• AUFGABEN:
1. Ersetzen Sie „Vorgesetzten“ durch „Chefs“ und geben Sie dabei den Abschnitt des Auszugs wieder, der bei den Worten „Die zwei der“ beginnt und nach „provoziere nur Aggressivität.“ endet.
2. Wie viele hauptberufliche Kartenkontrolleure gibt es laut dem Auszug in Wien?
3. Warum machen die Kontrolleure laut dem Auszug meist keinen Gebrauch von ihrem Recht, einen „schwarzen“ Passagier festzuhalten? Antworten Sie in ein bis drei Sätzen.

• AUSZUG:
+++

Ein älterer Herr kommt in die U-Bahn und wird von einem freundlichen jungen Mann gefragt: „Möchten Sie sich setzen?“ Da antwortet der Herr: „Nein danke, ich bin die letzten 20 Jahre gesessen!“ Willi und Ernst haben den Witz schon oft gehört, lachen aber trotzdem. Vor allem, weil sie sich über den netten Fahrgast freuen, der ihn erzählt. Der gemütlich beleibte 56-Jährige und der sportlich adrette 42-Jährige lieben ihren Job: Sie sind „Schwarzkappler“.

Die zwei der rund 70 hauptberuflichen Wiener Kartenkontrolleure sind lebende Beweisexemplare für die Widerlegung der unter Schwarzfahrern beliebten These, „schwarzkapplern“ sei nur etwas für einsame Sadisten. Horrorszenarien, in denen arme Fahrgäste ohne Ausweis aus dem Verkehrsmittel gezerrt und mit roher Gewalt auf den Boden gedrückt werden, bis die Polizei eintrifft, sind – so die Kontrolleure – Märchen. Obwohl sie als „Eisenbahnaufsichtsorgane“ das Recht zum Festhalten eines „schwarzen“ Passagiers hätten, untersagen ihnen die Vorgesetzten in den meisten Fällen, davon Gebrauch zu machen. Es provoziere nur Aggressivität.

+++

Gespeicherte Dateneinträge:
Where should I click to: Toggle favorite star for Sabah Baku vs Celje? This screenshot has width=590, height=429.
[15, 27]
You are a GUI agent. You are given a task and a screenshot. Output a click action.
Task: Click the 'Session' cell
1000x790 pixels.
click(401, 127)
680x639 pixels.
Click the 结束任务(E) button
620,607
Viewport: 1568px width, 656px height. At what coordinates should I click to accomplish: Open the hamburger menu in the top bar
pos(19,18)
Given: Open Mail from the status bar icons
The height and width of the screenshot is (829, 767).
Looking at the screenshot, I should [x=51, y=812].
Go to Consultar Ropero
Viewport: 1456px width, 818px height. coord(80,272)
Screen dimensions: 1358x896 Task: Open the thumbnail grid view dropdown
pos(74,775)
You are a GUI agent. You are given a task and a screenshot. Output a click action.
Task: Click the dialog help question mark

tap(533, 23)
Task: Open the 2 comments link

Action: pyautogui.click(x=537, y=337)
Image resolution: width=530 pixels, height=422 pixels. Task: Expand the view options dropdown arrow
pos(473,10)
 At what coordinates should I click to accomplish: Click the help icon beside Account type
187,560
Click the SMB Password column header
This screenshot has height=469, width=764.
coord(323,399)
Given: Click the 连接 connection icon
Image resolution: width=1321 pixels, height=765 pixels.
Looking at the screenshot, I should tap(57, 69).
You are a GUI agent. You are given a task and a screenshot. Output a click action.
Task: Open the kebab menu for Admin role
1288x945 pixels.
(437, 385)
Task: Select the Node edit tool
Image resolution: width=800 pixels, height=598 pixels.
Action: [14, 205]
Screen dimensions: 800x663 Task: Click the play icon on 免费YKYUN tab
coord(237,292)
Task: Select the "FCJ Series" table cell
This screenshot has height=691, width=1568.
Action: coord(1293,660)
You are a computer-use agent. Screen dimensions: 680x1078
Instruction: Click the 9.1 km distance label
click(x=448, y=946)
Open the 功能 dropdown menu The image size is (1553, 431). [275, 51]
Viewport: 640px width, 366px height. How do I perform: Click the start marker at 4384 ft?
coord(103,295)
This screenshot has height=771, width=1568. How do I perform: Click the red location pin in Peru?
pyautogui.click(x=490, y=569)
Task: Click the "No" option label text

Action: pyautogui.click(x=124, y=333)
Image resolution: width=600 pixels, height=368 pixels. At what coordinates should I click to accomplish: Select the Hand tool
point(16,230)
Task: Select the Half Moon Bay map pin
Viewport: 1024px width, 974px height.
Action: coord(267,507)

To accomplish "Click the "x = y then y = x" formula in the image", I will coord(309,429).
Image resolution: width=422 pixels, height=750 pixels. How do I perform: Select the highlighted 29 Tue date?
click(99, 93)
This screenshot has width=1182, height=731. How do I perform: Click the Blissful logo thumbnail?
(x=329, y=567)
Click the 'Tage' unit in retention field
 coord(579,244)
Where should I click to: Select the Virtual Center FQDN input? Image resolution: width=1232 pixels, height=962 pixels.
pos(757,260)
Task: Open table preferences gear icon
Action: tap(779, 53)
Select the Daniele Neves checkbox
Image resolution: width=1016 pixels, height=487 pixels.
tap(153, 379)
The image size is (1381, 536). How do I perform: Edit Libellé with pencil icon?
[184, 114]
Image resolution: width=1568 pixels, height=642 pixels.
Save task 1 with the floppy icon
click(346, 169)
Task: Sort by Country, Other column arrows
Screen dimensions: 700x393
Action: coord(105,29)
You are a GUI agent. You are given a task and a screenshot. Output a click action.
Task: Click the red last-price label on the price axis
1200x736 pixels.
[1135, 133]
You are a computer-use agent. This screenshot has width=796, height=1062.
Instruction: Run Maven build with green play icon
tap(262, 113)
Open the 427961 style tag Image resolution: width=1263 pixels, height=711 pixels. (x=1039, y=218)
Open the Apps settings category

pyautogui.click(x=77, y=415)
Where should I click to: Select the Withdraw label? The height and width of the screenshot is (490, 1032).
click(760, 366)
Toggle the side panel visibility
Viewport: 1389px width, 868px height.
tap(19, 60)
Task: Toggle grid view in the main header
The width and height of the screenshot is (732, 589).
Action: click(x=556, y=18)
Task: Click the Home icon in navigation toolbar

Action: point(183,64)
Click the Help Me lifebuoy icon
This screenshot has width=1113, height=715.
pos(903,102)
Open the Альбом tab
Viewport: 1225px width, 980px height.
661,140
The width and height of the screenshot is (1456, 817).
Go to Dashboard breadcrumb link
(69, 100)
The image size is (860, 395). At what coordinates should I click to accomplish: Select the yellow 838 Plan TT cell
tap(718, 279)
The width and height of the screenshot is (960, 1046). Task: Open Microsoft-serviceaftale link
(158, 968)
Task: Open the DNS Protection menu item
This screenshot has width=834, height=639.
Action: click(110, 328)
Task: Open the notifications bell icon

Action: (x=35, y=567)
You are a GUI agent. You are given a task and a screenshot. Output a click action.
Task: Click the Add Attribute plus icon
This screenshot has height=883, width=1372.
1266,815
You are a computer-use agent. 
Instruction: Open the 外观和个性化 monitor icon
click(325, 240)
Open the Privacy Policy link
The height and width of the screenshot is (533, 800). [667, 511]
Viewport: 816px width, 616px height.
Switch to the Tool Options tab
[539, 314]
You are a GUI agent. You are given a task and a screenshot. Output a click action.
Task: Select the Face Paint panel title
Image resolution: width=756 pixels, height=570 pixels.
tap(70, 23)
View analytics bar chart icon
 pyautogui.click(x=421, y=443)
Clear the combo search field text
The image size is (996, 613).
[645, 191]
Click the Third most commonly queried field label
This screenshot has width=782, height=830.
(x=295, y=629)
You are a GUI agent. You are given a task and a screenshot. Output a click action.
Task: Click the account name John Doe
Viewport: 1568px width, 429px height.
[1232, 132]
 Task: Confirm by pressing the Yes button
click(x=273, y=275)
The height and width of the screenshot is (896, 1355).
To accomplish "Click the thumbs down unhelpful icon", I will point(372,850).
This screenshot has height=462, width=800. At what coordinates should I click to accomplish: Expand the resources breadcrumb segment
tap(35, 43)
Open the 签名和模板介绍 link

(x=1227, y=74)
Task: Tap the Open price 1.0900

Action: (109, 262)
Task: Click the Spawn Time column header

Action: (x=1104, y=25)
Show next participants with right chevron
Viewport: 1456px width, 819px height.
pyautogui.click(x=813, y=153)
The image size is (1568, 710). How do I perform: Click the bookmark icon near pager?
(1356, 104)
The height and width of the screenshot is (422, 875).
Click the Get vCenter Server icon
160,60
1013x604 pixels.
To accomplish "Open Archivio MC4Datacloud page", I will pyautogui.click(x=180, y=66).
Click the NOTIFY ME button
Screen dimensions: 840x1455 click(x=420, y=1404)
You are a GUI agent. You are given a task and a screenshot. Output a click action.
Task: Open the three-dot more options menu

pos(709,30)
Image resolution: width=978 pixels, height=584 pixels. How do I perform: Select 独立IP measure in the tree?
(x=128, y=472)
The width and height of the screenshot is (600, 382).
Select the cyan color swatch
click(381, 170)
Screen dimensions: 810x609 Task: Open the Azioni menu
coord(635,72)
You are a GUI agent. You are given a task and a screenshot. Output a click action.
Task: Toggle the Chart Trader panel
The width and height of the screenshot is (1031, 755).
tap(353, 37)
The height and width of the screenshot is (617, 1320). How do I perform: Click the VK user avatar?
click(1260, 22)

+++

• ANTWORTEN:
1.
Die zwei der rund 70 hauptberuflichen Wiener Kartenkontrolleure sind lebende Beweisexemplare für die Widerlegung der unter Schwarzfahrern beliebten These, „schwarzkapplern“ sei nur etwas für einsame Sadisten. Horrorszenarien, in denen arme Fahrgäste ohne Ausweis aus dem Verkehrsmittel gezerrt und mit roher Gewalt auf den Boden gedrückt werden, bis die Polizei eintrifft, sind – so die Kontrolleure – Märchen. Obwohl sie als „Eisenbahnaufsichtsorgane“ das Recht zum Festhalten eines „schwarzen“ Passagiers hätten, untersagen ihnen die Chefs in den meisten Fällen, davon Gebrauch zu machen. Es provoziere nur Aggressivität.

2. Rund 70.

3. Als „Eisenbahnaufsichtsorgane“ hätten sie dieses Recht zwar. Ihre Vorgesetzten untersagen es ihnen aber in den meisten Fällen, weil es nur Aggressivität provoziere.